▸ Quoted passage:
OpenLineage: Defining custom namespace
When Collibra Data Lineage processes an OpenLineage dataset, it must extract the database, schema, and table names from the namespace and dataset name.
Collibra Data Lineage includes built-in recognition patterns for common systems as listed in OpenLineage: Supported data sources.
If your OpenLineage producer emits a namespace format that no built-in pattern supports, you can define a custom namespace definition. These definitions enable Collibra Data Lineage to handle unfamiliar namespace formats without requiring code changes.
When to use custom namespace definition
You need a custom namespace definition when datasets appear as analyze errors in the transformation code with a message similar to:
Dataset 'MY_DB.MY_SCHEMA.MY_TABLE' in namespace 'snowflake://lw08072.eu-central-1' does not match any supported dataset type.
This error indicates that no built-in pattern matched the namespace. Common scenarios include:
- Matillion sends
snowflake ://lw08072.eu-central-1. (legacy account format). Built-in patterns expectsnowflake://org-acct. - Salesforce uses
salesforce://{orgId}, which has no built-in pattern in Collibra Data Lineage. - Custom ETL tools may emit proprietary namespace schemes.
Create a custom namespace definition
To add a custom namespace definition when creating technical lineage for OpenLineage:
- Identify the namespace and name format from your OpenLineage events.
- Create the JSON configuration with the namespace pattern, name template, type, and dialect.
- Add the configuration to the Source Configuration field when you add the technical lineage for OpenLineage capability.
For steps on creating technical lineage for OpenLineage, go to Steps overview: Integrate OpenLineage via Edge.

▸ Supplied material:
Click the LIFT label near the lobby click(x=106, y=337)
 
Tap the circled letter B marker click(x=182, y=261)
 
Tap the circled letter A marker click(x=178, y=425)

▸ Exercises to complete:
**A)** According to the OpenLineage custom namespace page, what does the error "does not match any supported dataset type" indicate, and why does that call for a custom namespace definition? Answer in one to three sentences.
**B)** List every part that the OpenLineage custom namespace page says the JSON configuration should contain.
**C)** Continue the OpenLineage custom namespace page from where it stops.
The material has no connection to the OpenLineage custom namespace page.

▸ Results for each task:
**A)** The error indicates that no built-in pattern matched the dataset's namespace. Collibra Data Lineage must extract the database, schema, and table names from the namespace and dataset name. When a producer emits a namespace format that no built-in pattern supports, a custom namespace definition lets it handle that format without code changes.

**B)**
- namespace pattern
- name template
- type
- dialect

**C)**
1. Identify the namespace and name format
Review your OpenLineage events to find the exact namespace and name values. For example:
namespace: "snowflake://lw08072.eu-central-1"
name: "MY_DB.MY_SCHEMA.MY_TABLE"
You need these values to create the namespace pattern and name template in the next step.
2. Create the JSON configuration
Add the custom namespace definitions to the customNamespaceParsers array in your source configuration JSON:
{
"customNamespaceParsers": [
{
"type": "database",
"namespacePattern": "^snowflake://(?P<host>.+)$",
"nameTemplate": "{database}.{schema}.{table}",
"dialect": "SNOWFLAKE"
}
]
}
You can define multiple custom namespace definitions in the array:
{
"customNamespaceParsers": [
{
"type": "database",
"namespacePattern": "^snowflake://(?P<host>.+)$",
"nameTemplate": "{database}.{schema}.{table}",
"dialect": "SNOWFLAKE"
},
{
"type": "database",
"namespacePattern": "^salesforce://(?P<org_id>.+)$",
"nameTemplate": "{table}",
"dialect": "oracle"
}
]
}
Required fields
Each custom namespace definition requires the following fields:
| Field | Required | Default | Description |
|---|---|---|---|
| type | No | "database" | The dataset category. Options are "database" or "file". |
| namespacePattern | Yes | -- | Regular expression to match the namespace. Use (?P<name>...) for named capture groups. |
| nameTemplate | Yes | -- | Template describing dataset name structure using {field} placeholders. |
| dialect | No | "oracle" | SQL dialect for database datasets. This field is ignored for the file type. |
The following sections explain how to specify each field.
Specify the namespacepattern
Create a regular expression that matches the namespace string. Use (?P<name>...) named groups to capture values from the namespace.
Example:
"namespacePattern": "^snowflake://(?P<host>.+)$"
- Test your regular expression at regex101.com by selecting Python flavor.
- Use ^ and $ anchors to ensure the full namespace is matched.
Capture field values from the namespace:
Named groups from the namespace pattern are merged with fields from the name template. If you name a capture group database, schema, or table, that value is used as the corresponding field. This is useful when part of the dataset identity is in the namespace rather than the name.
Example:
{
"namespacePattern": "^mydb://(?P<database>[^/]+)/(?P<host>.+)$",
"nameTemplate": "{schema}.{table}"
}
For namespace mydb://MY_DB/some-host and name PUBLIC.orders, Collibra Data Lineage produces:
database=MY_DBschema=PUBLICtable=orders
Groups with names other than database, schema, or table, for example, host or org_id, are captured but not mapped to assets in Collibra.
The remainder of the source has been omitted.